The (not so) final product
So here it is, the current version of a dlf ils-di document produced live from my (development box) Horizon, including in it’s metadata payload MFHD in marcxml, dlf:SimpleAvailability, and my custom as yet un-named schema.
See for example this same moderately complicated serials record:
http://hip-dev.mse.jhu.edu/items/bib/418855
Where to next?
Well, I’ve got to finish polishing it off, make sure all the XML validate against the schemas, make sure the new schema I created is really valid, etc. Polish off a few more things.

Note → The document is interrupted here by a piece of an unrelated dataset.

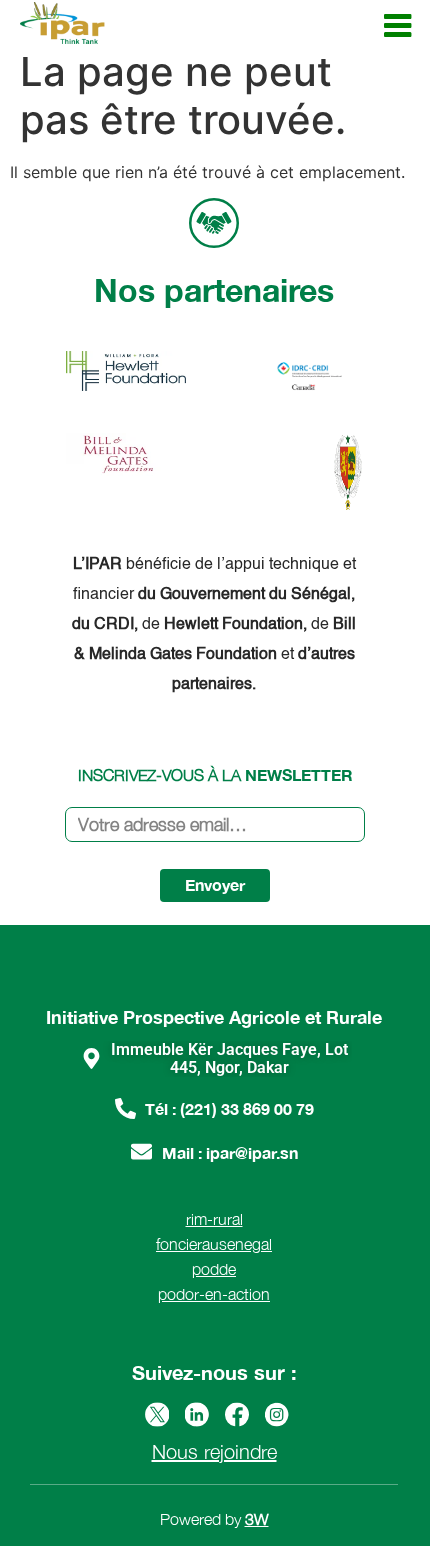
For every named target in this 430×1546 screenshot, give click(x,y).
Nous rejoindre (214, 1451)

Then, I’d like to put this code (derived from uchicago’s code, with their permission) on Google Code, so that other Horizon institutions can use it to provide dlf ils-di responses from their catalogs, woo. (I tried to keep the code as generalizable as possible — for instance, the mapping from your local item status codes to the four dlf:SimpleAvailability values is configurable in a properties file).
I’ve also got my eyes on DAIA as another metadata schema to include in the dlf ils-di response eventually. DAIA is focused on doing what SimpleAvailability does, but with more detail: What services are available, and what’s the URL access points for that service? I need to figure out how to correctly extend DAIA to include services that aren’t in DAIA’s built-in four. (I specifically need the service ‘get a photocopy of a portion of this item’, and ‘place an ILS request/hold for pickup at circ desk’, two services we offer that DAIA doesnt’ specify right now).
And Ross tells me what I’ve done so far has gotten me a lot of the way to a jangle implementation. Great, that was part of the goal, so apparently it succeeded. I’ll finish off the rest of jangle when I have a use case that demands it, which could be sooner or later! (And first i’ll need to understand jangle better!).